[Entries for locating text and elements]
──────────────────────────────
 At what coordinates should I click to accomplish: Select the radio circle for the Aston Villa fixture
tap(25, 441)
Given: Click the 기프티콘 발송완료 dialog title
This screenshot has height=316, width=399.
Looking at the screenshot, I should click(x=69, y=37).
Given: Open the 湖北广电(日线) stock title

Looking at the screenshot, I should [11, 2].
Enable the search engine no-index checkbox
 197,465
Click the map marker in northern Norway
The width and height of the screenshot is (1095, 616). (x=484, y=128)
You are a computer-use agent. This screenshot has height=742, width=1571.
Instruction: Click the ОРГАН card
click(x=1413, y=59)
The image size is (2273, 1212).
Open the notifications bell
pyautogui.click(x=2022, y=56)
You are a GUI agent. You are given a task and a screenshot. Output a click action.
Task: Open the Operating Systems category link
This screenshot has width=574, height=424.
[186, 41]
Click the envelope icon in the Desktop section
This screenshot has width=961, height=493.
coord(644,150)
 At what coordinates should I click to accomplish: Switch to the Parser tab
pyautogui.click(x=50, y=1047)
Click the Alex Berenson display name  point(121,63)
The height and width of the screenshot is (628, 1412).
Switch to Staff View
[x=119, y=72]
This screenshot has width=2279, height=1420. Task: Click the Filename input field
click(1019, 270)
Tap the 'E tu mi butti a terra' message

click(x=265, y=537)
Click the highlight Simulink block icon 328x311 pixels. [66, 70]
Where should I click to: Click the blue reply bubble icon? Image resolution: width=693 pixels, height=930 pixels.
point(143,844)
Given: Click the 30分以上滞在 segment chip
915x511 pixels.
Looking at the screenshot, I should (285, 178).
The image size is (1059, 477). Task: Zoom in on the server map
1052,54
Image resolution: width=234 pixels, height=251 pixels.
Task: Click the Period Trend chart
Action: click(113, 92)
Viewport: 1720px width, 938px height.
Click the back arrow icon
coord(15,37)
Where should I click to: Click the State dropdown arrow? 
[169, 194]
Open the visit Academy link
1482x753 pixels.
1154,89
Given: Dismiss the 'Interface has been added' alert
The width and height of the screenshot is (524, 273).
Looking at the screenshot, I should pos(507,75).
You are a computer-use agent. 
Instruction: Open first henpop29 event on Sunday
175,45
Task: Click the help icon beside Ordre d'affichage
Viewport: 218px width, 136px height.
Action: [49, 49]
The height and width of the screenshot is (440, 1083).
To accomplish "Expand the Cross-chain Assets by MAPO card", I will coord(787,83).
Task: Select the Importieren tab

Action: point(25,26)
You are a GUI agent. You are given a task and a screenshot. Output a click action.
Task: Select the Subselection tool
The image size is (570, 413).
──────────────────────────────
Rewrite the whole listing above, substituting "Command" for every occurrence of "Instruction" and leaving everything else unchanged.

 At what coordinates should I click to accomplish: Select the radio circle for the Aston Villa fixture
tap(25, 441)
Given: Click the 기프티콘 발송완료 dialog title
This screenshot has height=316, width=399.
Looking at the screenshot, I should click(x=69, y=37).
Given: Open the 湖北广电(日线) stock title

Looking at the screenshot, I should [11, 2].
Enable the search engine no-index checkbox
 197,465
Click the map marker in northern Norway
The width and height of the screenshot is (1095, 616). (x=484, y=128)
You are a computer-use agent. This screenshot has height=742, width=1571.
Command: Click the ОРГАН card
click(x=1413, y=59)
The image size is (2273, 1212).
Open the notifications bell
pyautogui.click(x=2022, y=56)
You are a GUI agent. You are given a task and a screenshot. Output a click action.
Task: Open the Operating Systems category link
This screenshot has width=574, height=424.
[186, 41]
Click the envelope icon in the Desktop section
This screenshot has width=961, height=493.
coord(644,150)
 At what coordinates should I click to accomplish: Switch to the Parser tab
pyautogui.click(x=50, y=1047)
Click the Alex Berenson display name  point(121,63)
The height and width of the screenshot is (628, 1412).
Switch to Staff View
[x=119, y=72]
This screenshot has width=2279, height=1420. Task: Click the Filename input field
click(1019, 270)
Tap the 'E tu mi butti a terra' message

click(x=265, y=537)
Click the highlight Simulink block icon 328x311 pixels. [66, 70]
Where should I click to: Click the blue reply bubble icon? Image resolution: width=693 pixels, height=930 pixels.
point(143,844)
Given: Click the 30分以上滞在 segment chip
915x511 pixels.
Looking at the screenshot, I should (285, 178).
The image size is (1059, 477). Task: Zoom in on the server map
1052,54
Image resolution: width=234 pixels, height=251 pixels.
Task: Click the Period Trend chart
Action: click(113, 92)
Viewport: 1720px width, 938px height.
Click the back arrow icon
coord(15,37)
Where should I click to: Click the State dropdown arrow? 
[169, 194]
Open the visit Academy link
1482x753 pixels.
1154,89
Given: Dismiss the 'Interface has been added' alert
The width and height of the screenshot is (524, 273).
Looking at the screenshot, I should pos(507,75).
You are a computer-use agent. 
Command: Open first henpop29 event on Sunday
175,45
Task: Click the help icon beside Ordre d'affichage
Viewport: 218px width, 136px height.
Action: [49, 49]
The height and width of the screenshot is (440, 1083).
To accomplish "Expand the Cross-chain Assets by MAPO card", I will coord(787,83).
Task: Select the Importieren tab

Action: point(25,26)
You are a GUI agent. You are given a task and a screenshot. Output a click action.
Task: Select the Subselection tool
The image size is (570, 413).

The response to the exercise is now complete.